Benford’s Law in China

0. INTRODUCTION
About a week ago, Dan Silver, a management consultant in Taipei who has been studying China for 25 years, emailed me to say that he enjoyed my piece on the application of Benford’s Law to Australian population data.  Dan asked if I’d be willing to run the same tests on population data from China if he supplied the numbers.  It sounded like an interesting exercise, so I agreed.

What I found intrigued me.  The Chinese population data did not conform to Benford’s Law.  I stress that this departure from what was expected should not be taken as any kind of proof of fraudulent data entry (Benford’s Law often applies, but not always).  However, it was a surprising result.

1. BENFORD’S LAW
Tally the number of times the first digit 1 through to 9 occurs in any “real world” data source such as lengths of rivers or heights of buildings (unit of measurement doesn’t matter).  Intuitively you would expect the digits should be uniformly distributed with each one being observed 1/9th (about 11%) of the time.  Under Benford’s Law, however, a first digit of 1 tends to appear with a frequency of about 30%, a leading digit of 2 tends to occur about 18% of the time, a 3 about 13%, and so on in a logarithmically decreasing pattern, with a leading digit of 9 often being observed less than 5% of the time.

2. DATA
Dan provided land area (in square kilometres), along with two series of population data: “actual” (常住人口); and official/registered (戶籍人口) for each of the more than 350 administrative areas in China.  These data can be viewed here.  Dan notes that at the bottom of the spreadsheet are four cities which the Chinese government counts as provinces.  These are included to bring the population to the official total for China.  If you scan through the columns of figures, you’ll see that some administrative areas don’t have a land area recorded next to them, or an “actual” population.  However, they all have a registered population.  These gaps mean that the totals presented in the tables below won’t match.  The data are as at the end of 2007.

3.1 BENFORD ANALYSIS – CHINESE LAND AREA
So on to the analysis.  Let’s start by tallying the occurrences of first digits in the column of figures holding the land area data.  Table 1 summarises these frequencies (number and percentage) that were observed and expected under Benford’s Law.

Table 1: Chinese administrative land areas (sq kms)

Leading digit
No. times leading digit
was observed
No. times leading digit
was expected
1 133 (39.8%) 101 (30.1%)
2 57 (17.1%) 59 (17.6%)
3 28 (8.4%) 42 (12.5%)
4 22 (6.6%) 32 (9.7%)
5 21 (6.3%) 26 (7.9%)
6 12 (3.6%) 22 (6.7%)
7 22 (6.6%) 19 (5.8%)
8 20 (6.0%) 17 (5.1%)
9 19 (5.7%) 15 (4.6%)
TOTAL
334 (100%) 334 (100%)

I think the data are easier to digest when presented graphically.

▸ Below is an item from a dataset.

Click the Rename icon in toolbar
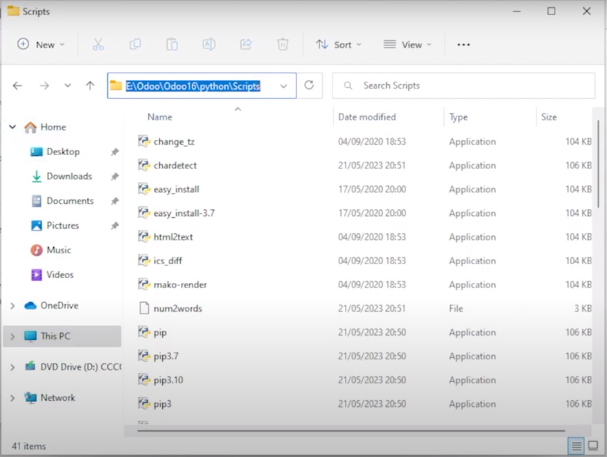607x457 pixels. click(x=209, y=45)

Figure 1: Chinese administrative land areas (sq kms)


The leading digits of Chinese land area data by administrative area do decrease roughly logarithmically, although don’t technically follow a Benford distribution when subject to a Chi-square goodness of fit test (X2=26.05 on 8 d.f.; p=0.00103).  Data are overweight in figures starting with a “1” and underweight in areas leading with digits “3” to “6”.  But as Benford Law predicts, “1” is the most common leading digit, followed by “2” with the remaining leading digits bringing up the rear.

3.2 BENFORD ANALYSIS – CHINESE ACTUAL POPULATION
Similarly, let’s look at the leading digits of “actual” populations by administrative areas.

Table 2: Chinese administrative area “actual” populations

Leading digit
No. times leading digit
was observed
No. times leading digit
was expected
1 39 (14.8%) 79 (30.1%)
2 53 (20.2%) 46 (17.6%)
3 44 (16.7%) 33 (12.5%)
4 39 (14.8%) 25 (9.7%)
5 28 (10.6%) 21 (7.9%)
6 25 (9.5%) 18 (6.7%)
7 15 (5.7%) 15 (5.8%)
8 13 (4.9%) 13 (5.1%)
9 7 (2.7%) 12 (4.6%)
TOTAL
263 (100%) 263 (100%)

When plotted, the difference between frequencies observed and what was expected under Benford’s Law is, I think, striking.

Figure 2: Chinese administrative area “actual” populations


Not even close to a Benford distribution.  The leading digit of “1” actually occurs less often than a leading digit of “2”, although after that things do decrease logarithmically.

3.3 BENFORD ANALYSIS – CHINESE REGISTERED POPULATION
Dan asked that I focussed on the registered/official population figures (the highlighted column of raw data in the spreadsheet linked above).  Leading digits from the registered, official population figures by administrative areas are presented in Table 3 and Figure 3 below.

Table 3: Chinese administrative area “registered” populations

Leading digit
No. times leading digit
was observed
No. times leading digit
was expected
1 71 (19.6%) 109 (30.1%)
2 67 (18.5%) 64 (17.6%)
3 64 (17.6%) 45 (12.5%)
4 46 (12.7%) 35 (9.7%)
5 40 (11.0%) 29 (7.9%)
6 25 (6.9%) 24 (6.7%)
7 24 (6.6%) 21 (5.8%)
8 14 (3.9%) 19 (5.1%)
9 12 (3.3%) 17 (4.6%)
TOTAL
363 (100%) 363 (100%)


Figure 3: Chinese administrative area “registered” populations

Things look a bit better than the “actual” population data, but registered populations certainly don’t follow Benford’s Law either.  The leading digit of “1” is severely under-weight compared to its predicted frequency and, in fact, digits “1” through to “3” from registered population data occur with almost equal frequency.

4. SUMMARY
Chinese land area data by Chinese government administrative area follow a logarithmically decreasing pattern, although technically not a Benford distribution.  Chinese population data (“actual” and registered) by the same areas don’t follow a logarithmically decreasing pattern at all, Benford or otherwise.

That these Chinese government data don’t conform to Benford’s Law should not be taken as any kind of proof or insinuation that something untoward is going on.  It’s something that I would say warrants further investigation, but I expect there’ll be a rational explanation for it.  It’s probably more indicative of my own gaps in understanding than anything else.  Having said that, it was a very interesting exercise and I’d like to thank Dan Silver for the opportunity to write about it.

——